In sports, of course, there are measurements like goals, wins, stats and records but, in something like deck-building, well, there isn’t much to compare to.  It is essentially a personal thing.  Subjective.  And, when you are deck-building with your wife (an unholy challenge, if ever there was one – on a par with raising children) you can add the litmus tests of cooperation, partnership, rhythmn and efficiency all of which are hard to measure on anything but a subjective sliding scale of relational growth.

But I know progress when I see it.

And I am seeing it.  We are baaaaaack!

Sal and I have been ‘workin’ on the deck the last few days and we are doin’ good.  She’s doin’ extra good.  I am still somewhat limited in my movements from the latest health faux pas last month with ambulation somewhere between stiff and awkward to pathetic and crippled but, with this work, the stiff and clumsy parts are starting to work out just fine.  It’s been good.

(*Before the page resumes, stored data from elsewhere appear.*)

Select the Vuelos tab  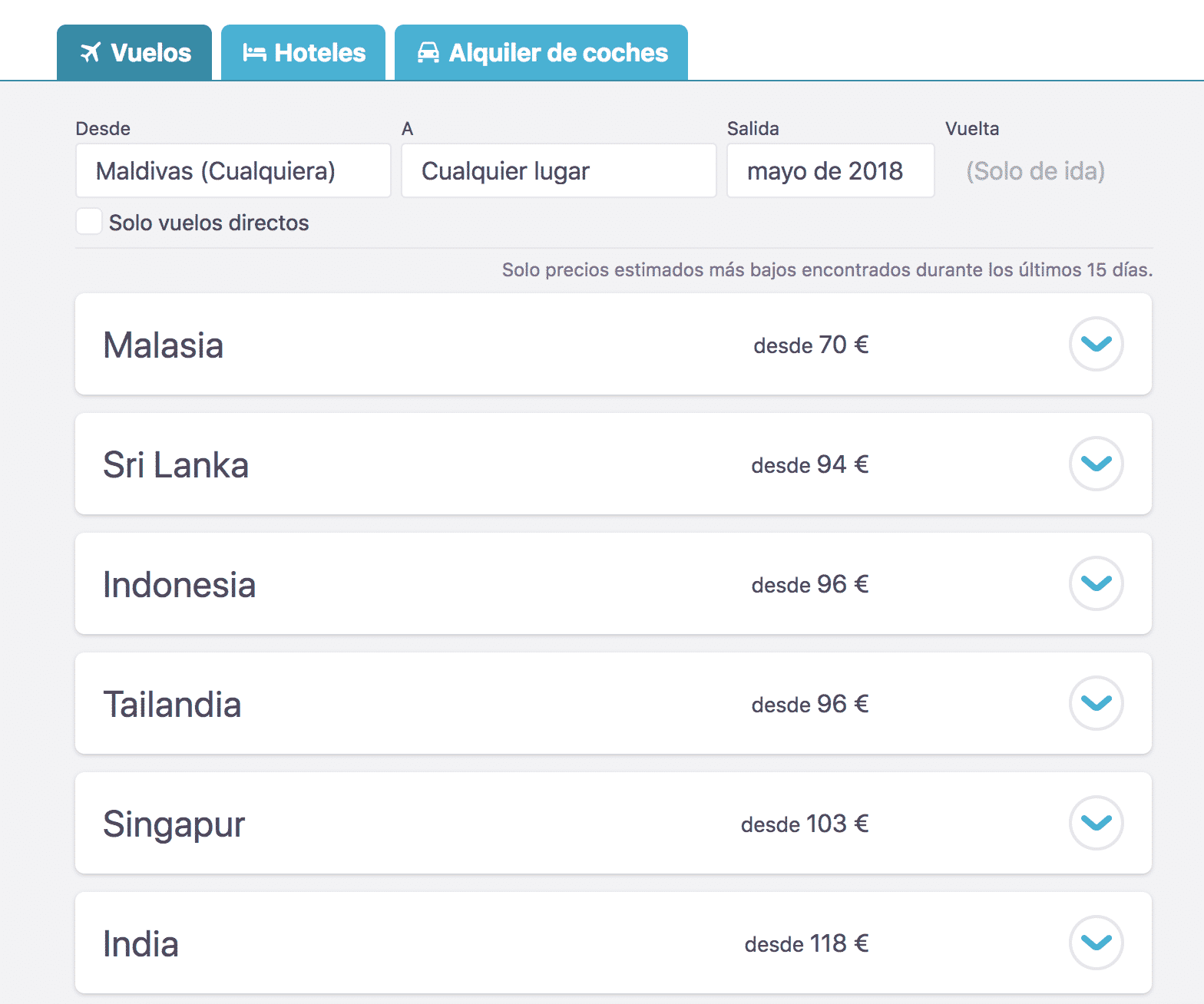(x=134, y=52)
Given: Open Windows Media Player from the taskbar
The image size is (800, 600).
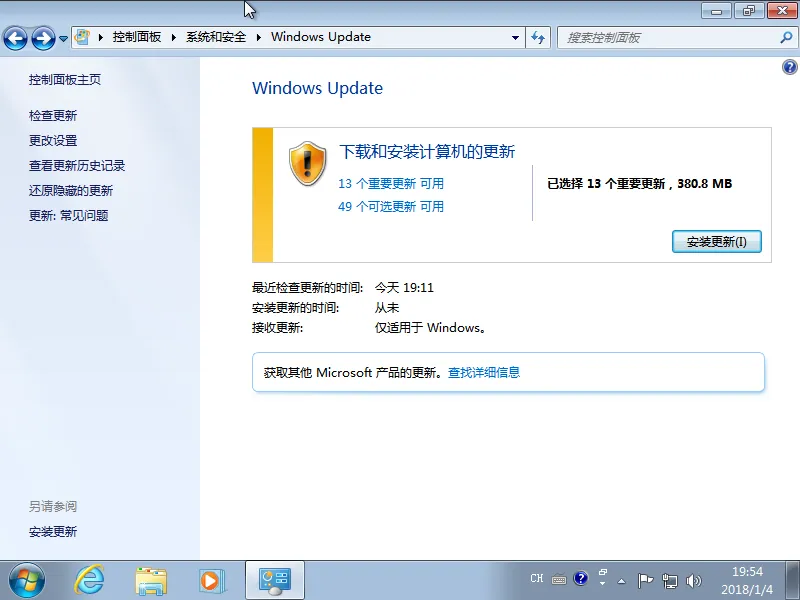Looking at the screenshot, I should coord(211,579).
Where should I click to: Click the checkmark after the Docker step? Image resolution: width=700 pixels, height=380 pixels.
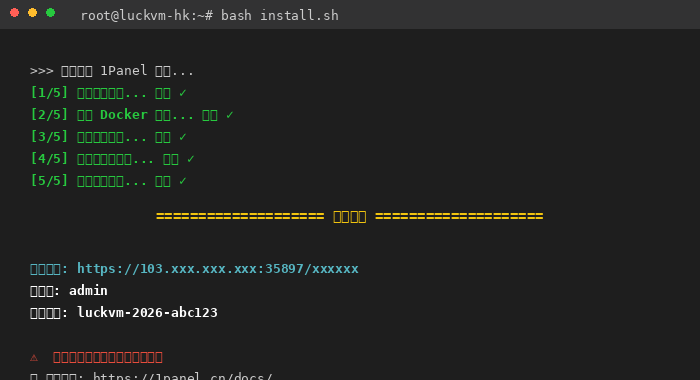coord(229,115)
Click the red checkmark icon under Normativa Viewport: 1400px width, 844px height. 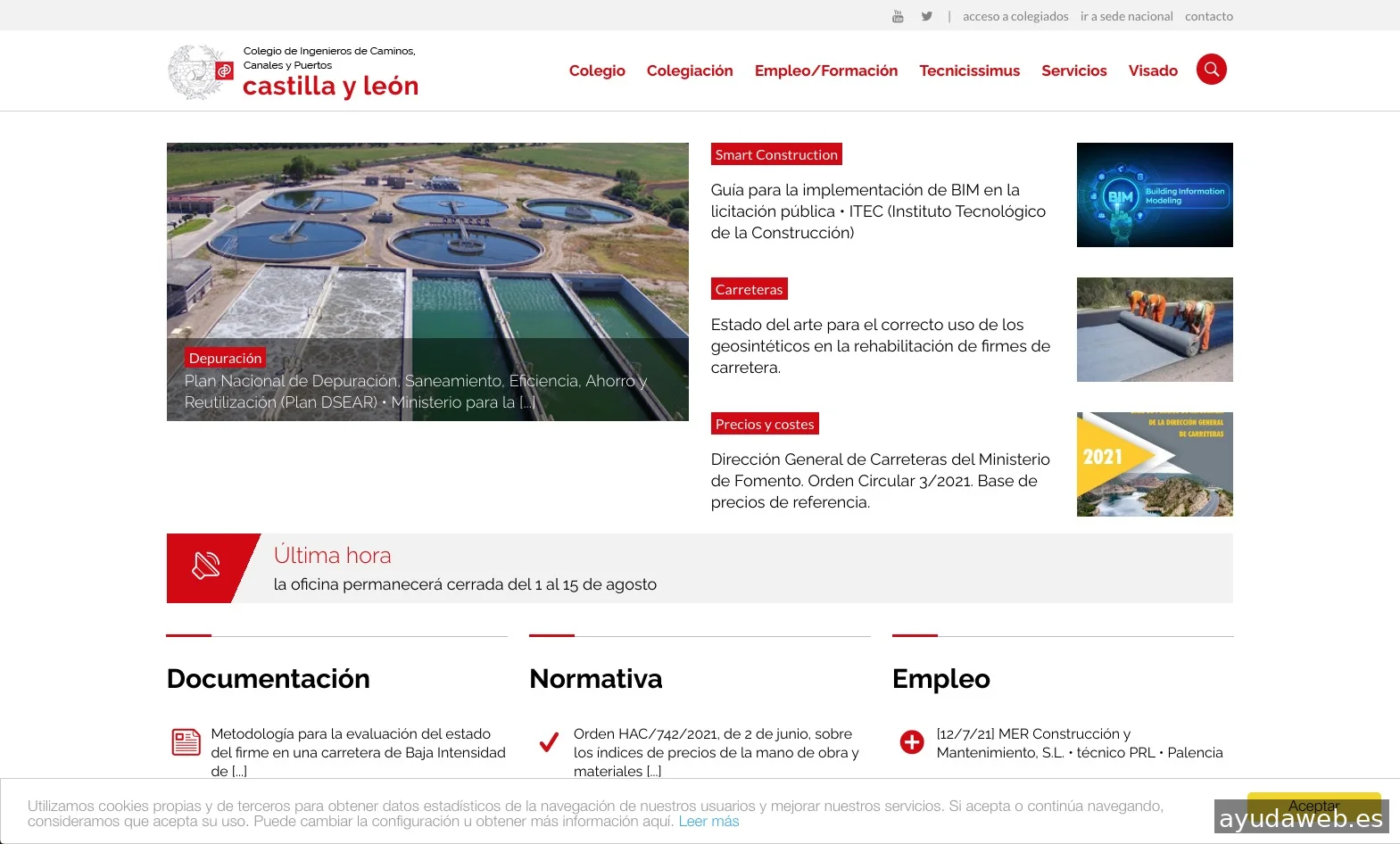point(549,741)
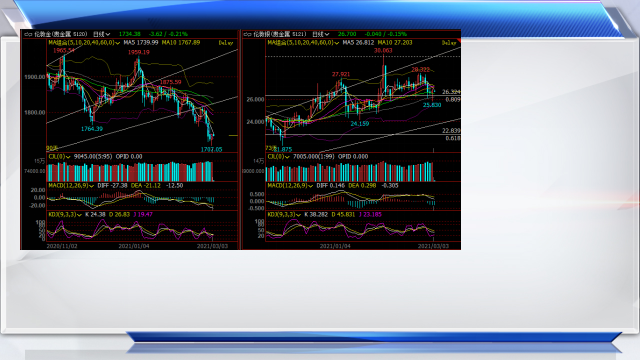This screenshot has height=360, width=640.
Task: Expand MA组合 indicator settings on silver chart
Action: pos(303,42)
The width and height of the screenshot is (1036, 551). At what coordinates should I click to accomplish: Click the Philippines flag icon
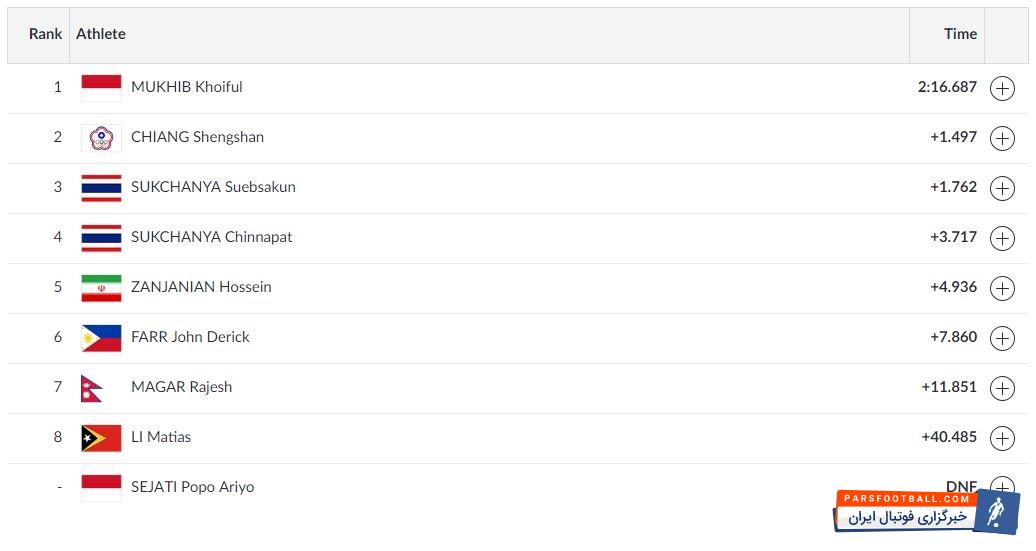tap(101, 338)
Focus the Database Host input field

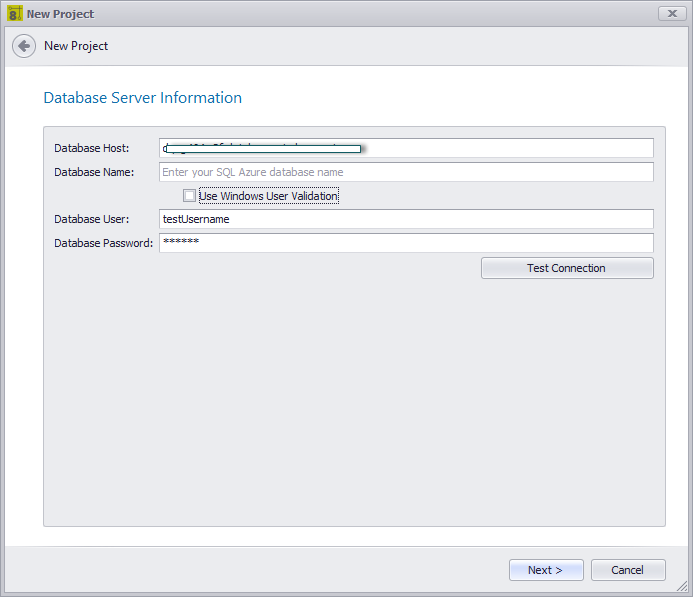tap(500, 148)

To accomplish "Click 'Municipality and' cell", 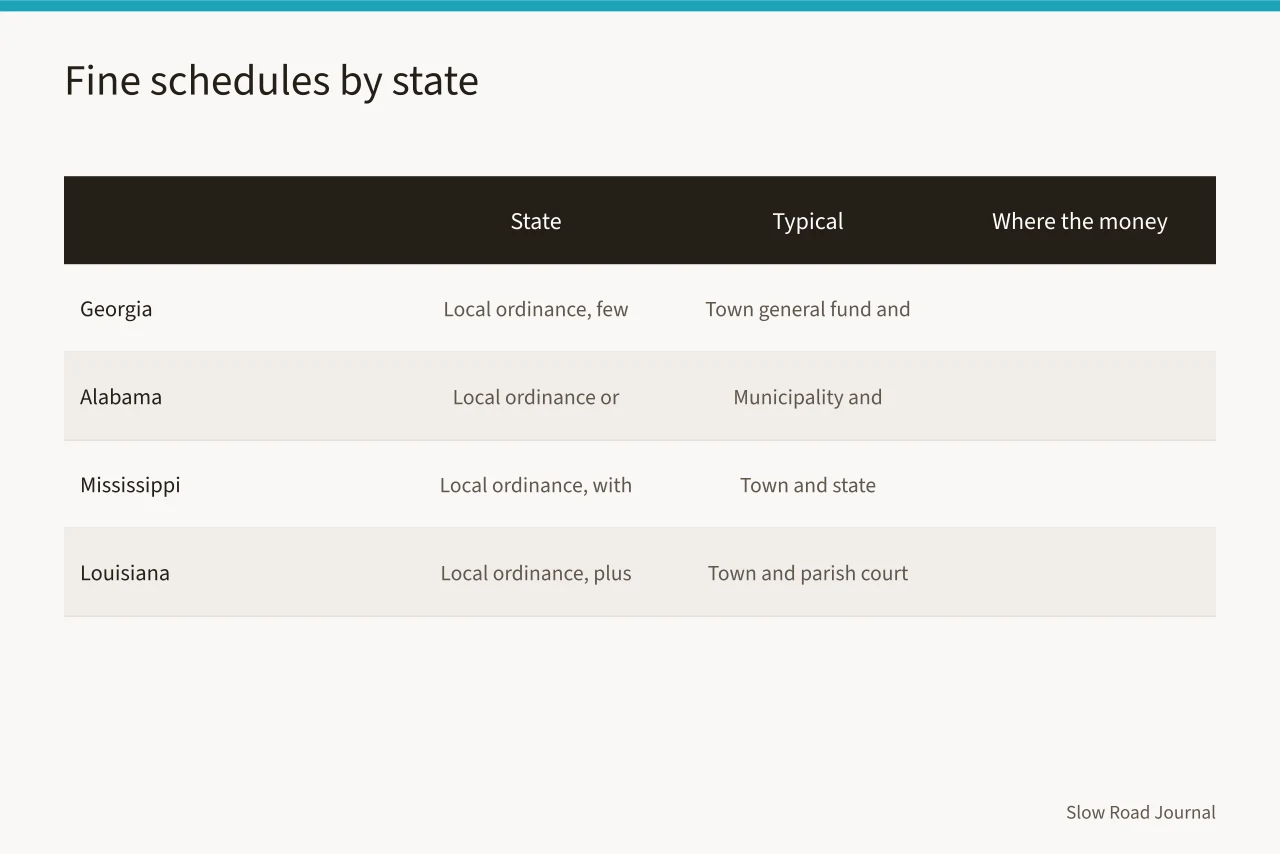I will (x=808, y=397).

Sidebar: here’s a thing………wood freezes!  Who knew?  I stacked a bunch of joists-to-be and the next day I had a large lump of ice-laminated wood to deal with!?  Sheesh.

Store bought lumber doesn’t do that.  They cook out the moisture content in the processing in the quasi chop-sticks you buy at Home Depot.  But local-made lumber is wetter and denser.  You are expected to air-dry it first as there is a higher water content.  And we did that.  But, I guess, not enough.  Ergo – Fir popsicle sticks.  (Not especially tasty and hard and heavy, too.  Each 16 foot 2×6 weighs about thirty to 35 pounds).  I had to seperate what I could with a large rubber mallet.  The sun finished the job as the day progressed but even the spacer-separated cedar decking was frozen to the spacers!

Never mind.  It was fun.  We measured and stacked, straightened and cut, screwed and scarfed and generally acted like accomplished deck-builders.  And it went pretty smoothly with the hundreds of inevitable disagreements settled quickly at the calm and polite stage.  In those conversations, only the bass tones were employed.  Maybe a couple went into the treble zone.  But they were brief. We did good.

We are going back at it today.  It is decking time.  This is the fun part.  You can see the progress as each plank is put in place.  This is the high-satisfaction stage.  It is kind of pathetic – not to mention surprising – how much I enjoy this.  But it is way better than watching TV, that’s for sure. This is the kind of thing that will stick with us both.  I will enjoy this new deck quite noticeably for at least a few years, probably longer.  I will remember the work, marvel at the magic of it all and, of course, walk on it.

We still marvel and appreciate the hot shower.  Same kinda thing. 

TV doesn’t quite impress like that.

I think that is growth.  I really do.  Sally agrees.  She likes it, too.  She even likes working with me.  And that is definitely growth of the most important kind!  Total magic!